You Don’t Even Have to Love Animals

It’s often said that vegans don’t care about humans — we care about animals, but not people, so we direct our attention toward helping animals rather than humans. Of course, vegans don’t eat humans, so the accusation that we care about animals (which most people eat) and not humans (which most people do not eat) is a baseless presumption that humans and animals are treated as equals, give or take.

This presumption is then elevated to an inaccurate heuristic that allows people to dismiss veganism as simply “not for me.” The idea that vegans care only about animals contrasts sharply with the understandable (and perhaps reasonable) bias that we humans have toward other humans. In other words, we are born with an innate preference for other humans, and the extent to which vegans are understood to not have this preference is the extent to which vegans are weird and not like me. This opens the door to the belief that veganism is not for me.

But the reality is quite different. Vegans are driven by social justice, including helping both animals and humans. We’re driven by a desire to make the world a better place, and it makes sense to make improvements where suffering is the worst: animal agriculture.

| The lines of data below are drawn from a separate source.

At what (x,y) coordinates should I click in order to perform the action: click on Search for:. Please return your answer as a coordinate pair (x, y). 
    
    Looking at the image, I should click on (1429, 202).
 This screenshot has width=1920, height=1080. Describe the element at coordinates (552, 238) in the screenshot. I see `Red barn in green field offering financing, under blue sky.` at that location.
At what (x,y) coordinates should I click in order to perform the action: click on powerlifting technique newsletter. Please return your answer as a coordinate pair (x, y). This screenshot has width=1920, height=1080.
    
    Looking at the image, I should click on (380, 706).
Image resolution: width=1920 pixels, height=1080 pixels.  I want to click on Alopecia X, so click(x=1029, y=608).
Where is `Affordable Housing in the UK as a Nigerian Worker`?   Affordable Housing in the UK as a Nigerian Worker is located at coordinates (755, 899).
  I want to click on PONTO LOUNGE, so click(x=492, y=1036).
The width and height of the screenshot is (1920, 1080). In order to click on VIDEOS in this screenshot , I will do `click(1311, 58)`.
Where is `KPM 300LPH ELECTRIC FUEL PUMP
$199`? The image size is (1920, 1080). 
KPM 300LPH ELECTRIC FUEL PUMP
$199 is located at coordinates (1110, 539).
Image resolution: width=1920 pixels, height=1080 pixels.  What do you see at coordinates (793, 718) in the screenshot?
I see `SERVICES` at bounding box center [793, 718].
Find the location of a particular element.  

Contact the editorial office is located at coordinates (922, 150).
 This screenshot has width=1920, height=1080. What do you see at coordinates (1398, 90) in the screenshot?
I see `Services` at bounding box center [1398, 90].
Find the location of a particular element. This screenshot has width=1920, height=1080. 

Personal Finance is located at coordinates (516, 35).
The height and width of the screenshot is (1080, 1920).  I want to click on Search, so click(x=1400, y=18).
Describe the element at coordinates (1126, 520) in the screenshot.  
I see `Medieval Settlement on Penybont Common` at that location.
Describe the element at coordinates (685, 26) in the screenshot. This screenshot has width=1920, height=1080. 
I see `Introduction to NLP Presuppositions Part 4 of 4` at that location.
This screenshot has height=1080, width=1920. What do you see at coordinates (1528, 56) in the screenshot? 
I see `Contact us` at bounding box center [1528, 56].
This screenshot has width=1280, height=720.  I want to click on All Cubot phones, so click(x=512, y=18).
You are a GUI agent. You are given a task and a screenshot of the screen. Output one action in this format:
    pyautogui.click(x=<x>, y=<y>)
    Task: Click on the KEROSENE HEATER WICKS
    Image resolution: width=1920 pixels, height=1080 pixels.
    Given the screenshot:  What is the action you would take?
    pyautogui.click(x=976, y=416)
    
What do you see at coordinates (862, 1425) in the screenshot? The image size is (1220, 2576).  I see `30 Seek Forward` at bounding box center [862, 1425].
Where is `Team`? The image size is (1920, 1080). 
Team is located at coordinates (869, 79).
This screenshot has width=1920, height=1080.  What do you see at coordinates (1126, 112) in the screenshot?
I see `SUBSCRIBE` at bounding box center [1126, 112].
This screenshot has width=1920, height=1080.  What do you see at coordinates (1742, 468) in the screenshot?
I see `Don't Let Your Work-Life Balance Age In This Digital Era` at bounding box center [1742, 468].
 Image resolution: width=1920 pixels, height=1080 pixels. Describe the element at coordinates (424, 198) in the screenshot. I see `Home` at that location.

It also makes sense to do what we can to help people, including by making donations to organizations like the Against Malaria Foundation. Not only can we do both of these things, and much more to help humans and animals, but the desire to make the world a better place is what underlies both.

Moreover, I am not aware of any systematic research on the matter, but I suspect that vegans are more likely to make charitable donations towards organizations that strive to save human lives than is the average person. This, of course, probably goes double for animal charities.

But you don’t even have to love animals to be vegan. Like vegans who don’t consume human flesh, non-vegans should be able to see the logic in not consuming animal flesh: it’s just unnecessary.

As I’ve said before, believing that humans are superior to animals and thus have a right to kill and eat them makes about as much sense as believing that the Red Sox are superior to the Yankees — and thus have a right to kill and eat them. It simply doesn’t compute because we’ve been trained to think of animals as food.

You don’t have to love animals to be vegan. You just have to understand that not killing animals is preferable to unnecessarily killing them. Once we cut through the mess of propaganda we’ve been raised with, it becomes much easier to see how flimsy are the excuses for omnivorism.